* _Brief_: Change every "tab" in the data below to "panel" and write out all the lines again with nothing else altered. Leave out the pictures.

* _Materials provided_:
◇ ◇ ◇ ◇ ◇

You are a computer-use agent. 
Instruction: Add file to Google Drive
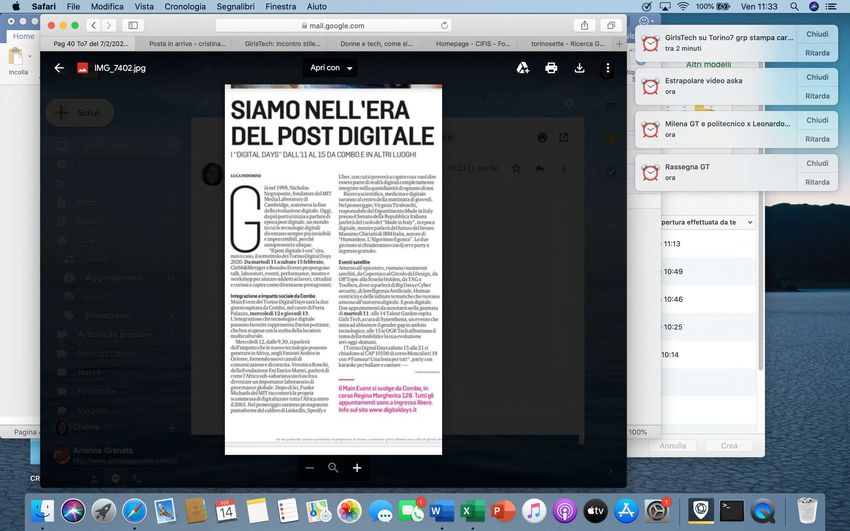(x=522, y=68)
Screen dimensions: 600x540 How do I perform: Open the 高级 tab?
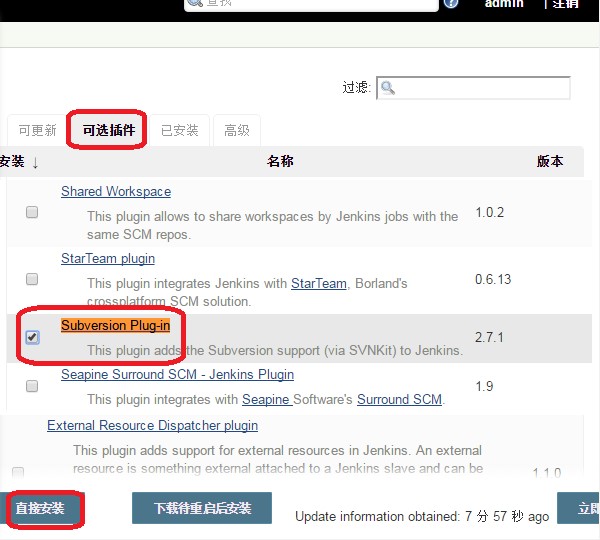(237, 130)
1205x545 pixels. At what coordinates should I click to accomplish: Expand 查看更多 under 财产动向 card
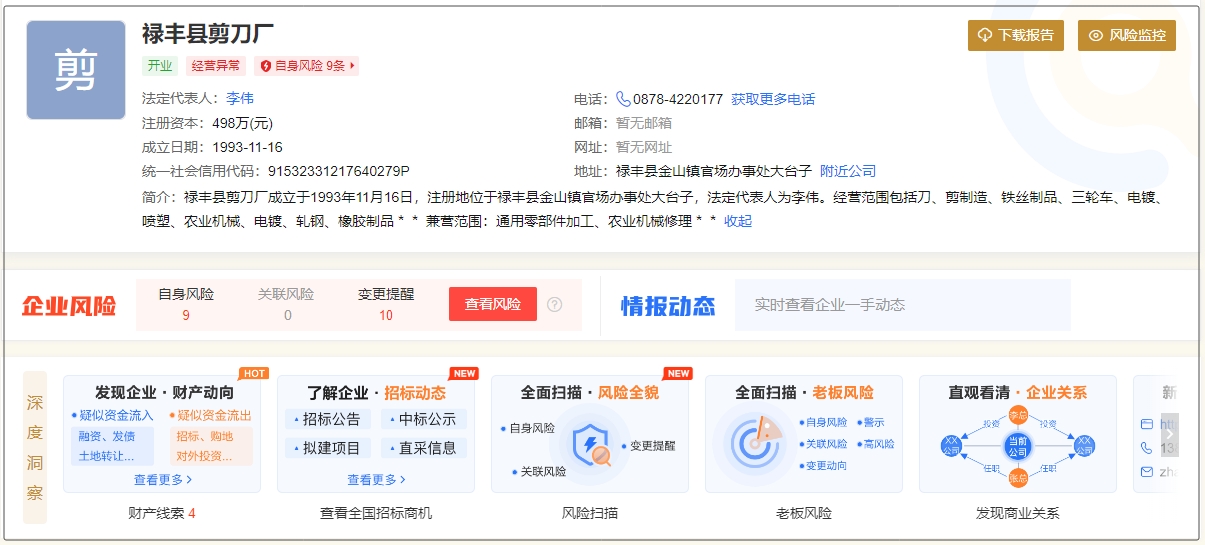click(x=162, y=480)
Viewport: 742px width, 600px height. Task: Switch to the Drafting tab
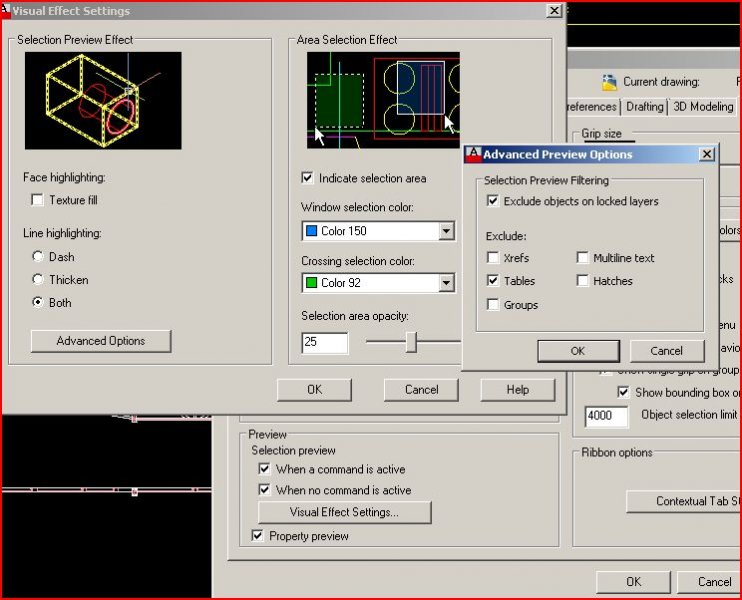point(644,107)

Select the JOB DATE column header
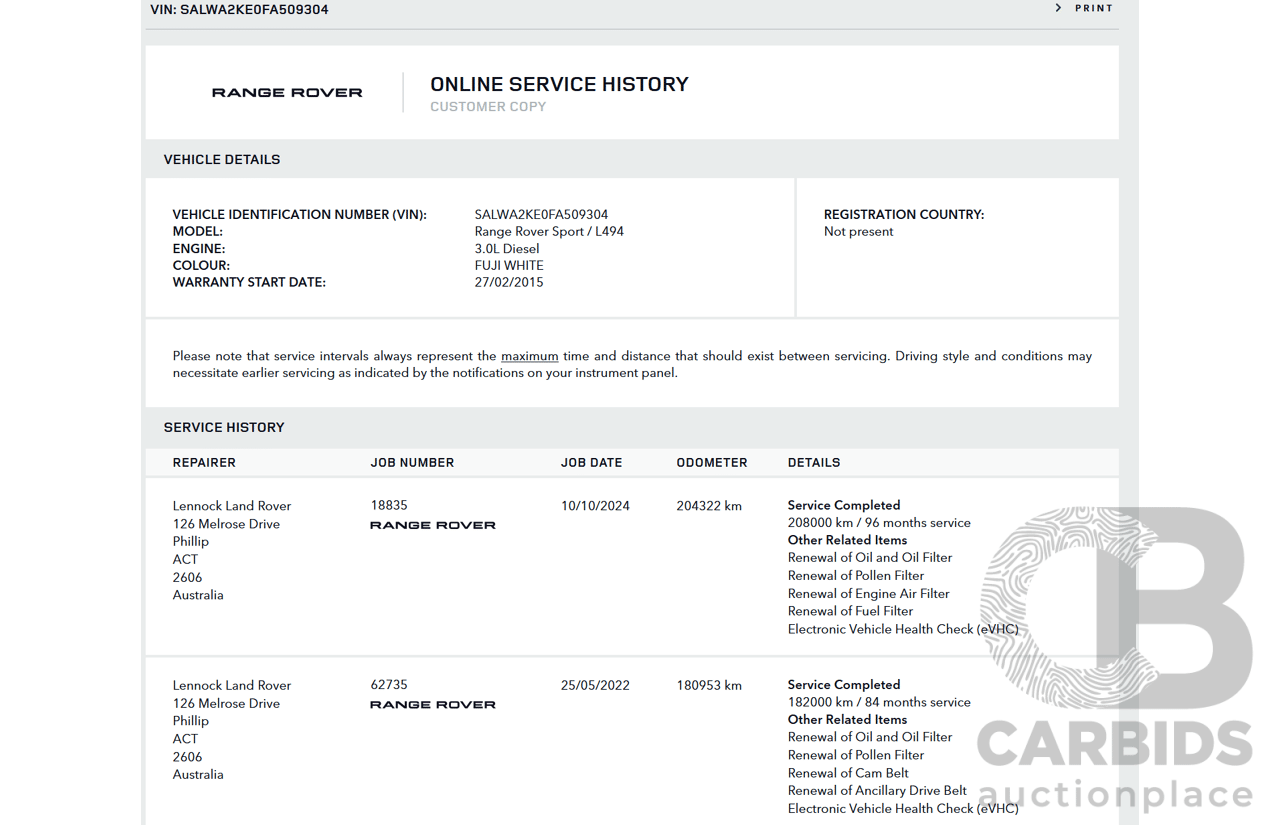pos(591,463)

◇ ◇ ◇ ◇ ◇

* _Reply_:
You are a computer-use agent. 
Instruction: Add file to Google Drive
(x=522, y=68)
Screen dimensions: 600x540 How do I perform: Open the 高级 panel?
(237, 130)
1205x545 pixels. At what coordinates should I click to accomplish: Expand 查看更多 under 财产动向 card
click(x=162, y=480)
Viewport: 742px width, 600px height. Task: Switch to the Drafting panel
point(644,107)

Select the JOB DATE column header
pos(591,463)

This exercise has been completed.